◆ YOUR OBJECTIVE ◆
Rewrite the items below, changing every "GUI agent" to "screen assistant" and leaving everything else unchanged.

┌────────

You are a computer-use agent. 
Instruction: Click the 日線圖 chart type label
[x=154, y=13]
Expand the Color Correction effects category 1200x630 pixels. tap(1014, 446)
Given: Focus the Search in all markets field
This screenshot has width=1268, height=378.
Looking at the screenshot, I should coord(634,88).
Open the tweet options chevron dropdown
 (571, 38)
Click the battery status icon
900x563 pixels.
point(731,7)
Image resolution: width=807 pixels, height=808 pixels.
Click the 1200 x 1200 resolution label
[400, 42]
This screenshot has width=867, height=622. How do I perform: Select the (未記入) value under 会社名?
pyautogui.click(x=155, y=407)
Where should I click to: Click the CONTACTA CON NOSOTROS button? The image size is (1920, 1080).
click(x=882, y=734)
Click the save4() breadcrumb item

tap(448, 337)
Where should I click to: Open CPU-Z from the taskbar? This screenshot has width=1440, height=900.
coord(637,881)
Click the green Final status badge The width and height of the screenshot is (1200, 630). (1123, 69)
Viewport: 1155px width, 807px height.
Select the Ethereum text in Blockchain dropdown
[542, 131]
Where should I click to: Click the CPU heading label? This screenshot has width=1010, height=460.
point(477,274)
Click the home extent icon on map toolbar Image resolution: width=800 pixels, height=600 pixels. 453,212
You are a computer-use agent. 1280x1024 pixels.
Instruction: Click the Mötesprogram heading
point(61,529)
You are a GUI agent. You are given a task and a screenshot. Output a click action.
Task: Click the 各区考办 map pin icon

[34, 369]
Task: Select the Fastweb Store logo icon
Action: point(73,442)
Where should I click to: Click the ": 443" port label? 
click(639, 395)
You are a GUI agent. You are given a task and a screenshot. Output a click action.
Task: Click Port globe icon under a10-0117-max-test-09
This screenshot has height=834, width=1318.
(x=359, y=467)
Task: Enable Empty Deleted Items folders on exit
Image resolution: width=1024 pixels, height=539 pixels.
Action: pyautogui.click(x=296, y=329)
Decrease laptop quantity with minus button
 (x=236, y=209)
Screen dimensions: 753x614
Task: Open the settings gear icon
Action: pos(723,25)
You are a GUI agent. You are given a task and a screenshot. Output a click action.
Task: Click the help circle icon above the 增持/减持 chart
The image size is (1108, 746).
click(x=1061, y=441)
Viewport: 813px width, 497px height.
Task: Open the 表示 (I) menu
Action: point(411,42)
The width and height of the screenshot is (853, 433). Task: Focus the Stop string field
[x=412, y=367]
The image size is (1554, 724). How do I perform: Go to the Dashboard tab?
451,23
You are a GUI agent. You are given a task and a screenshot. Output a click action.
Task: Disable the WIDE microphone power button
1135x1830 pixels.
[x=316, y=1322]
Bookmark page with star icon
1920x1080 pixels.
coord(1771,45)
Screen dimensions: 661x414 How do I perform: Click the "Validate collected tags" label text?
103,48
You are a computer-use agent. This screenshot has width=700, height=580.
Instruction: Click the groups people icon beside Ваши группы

└────────

◆ WRITTEN ANSWER ◆
You are a computer-use agent. 
Instruction: Click the 日線圖 chart type label
[x=154, y=13]
Expand the Color Correction effects category 1200x630 pixels. tap(1014, 446)
Given: Focus the Search in all markets field
This screenshot has width=1268, height=378.
Looking at the screenshot, I should coord(634,88).
Open the tweet options chevron dropdown
 (571, 38)
Click the battery status icon
900x563 pixels.
point(731,7)
Image resolution: width=807 pixels, height=808 pixels.
Click the 1200 x 1200 resolution label
[400, 42]
This screenshot has width=867, height=622. How do I perform: Select the (未記入) value under 会社名?
pyautogui.click(x=155, y=407)
Where should I click to: Click the CONTACTA CON NOSOTROS button? The image size is (1920, 1080).
click(x=882, y=734)
Click the save4() breadcrumb item

tap(448, 337)
Where should I click to: Open CPU-Z from the taskbar? This screenshot has width=1440, height=900.
coord(637,881)
Click the green Final status badge The width and height of the screenshot is (1200, 630). (1123, 69)
Viewport: 1155px width, 807px height.
Select the Ethereum text in Blockchain dropdown
[542, 131]
Where should I click to: Click the CPU heading label? This screenshot has width=1010, height=460.
point(477,274)
Click the home extent icon on map toolbar Image resolution: width=800 pixels, height=600 pixels. 453,212
You are a computer-use agent. 1280x1024 pixels.
Instruction: Click the Mötesprogram heading
point(61,529)
You are a screen assistant. You are given a task and a screenshot. Output a click action.
Task: Click the 各区考办 map pin icon

[34, 369]
Task: Select the Fastweb Store logo icon
Action: point(73,442)
Where should I click to: Click the ": 443" port label? 
click(639, 395)
You are a screen assistant. You are given a task and a screenshot. Output a click action.
Task: Click Port globe icon under a10-0117-max-test-09
This screenshot has height=834, width=1318.
(x=359, y=467)
Task: Enable Empty Deleted Items folders on exit
Image resolution: width=1024 pixels, height=539 pixels.
Action: pyautogui.click(x=296, y=329)
Decrease laptop quantity with minus button
 (x=236, y=209)
Screen dimensions: 753x614
Task: Open the settings gear icon
Action: pos(723,25)
You are a screen assistant. You are given a task and a screenshot. Output a click action.
Task: Click the help circle icon above the 增持/减持 chart
The image size is (1108, 746).
click(x=1061, y=441)
Viewport: 813px width, 497px height.
Task: Open the 表示 (I) menu
Action: point(411,42)
The width and height of the screenshot is (853, 433). Task: Focus the Stop string field
[x=412, y=367]
The image size is (1554, 724). How do I perform: Go to the Dashboard tab?
451,23
You are a screen assistant. You are given a task and a screenshot. Output a click action.
Task: Disable the WIDE microphone power button
1135x1830 pixels.
[x=316, y=1322]
Bookmark page with star icon
1920x1080 pixels.
coord(1771,45)
Screen dimensions: 661x414 How do I perform: Click the "Validate collected tags" label text?
103,48
You are a computer-use agent. This screenshot has width=700, height=580.
Instruction: Click the groups people icon beside Ваши группы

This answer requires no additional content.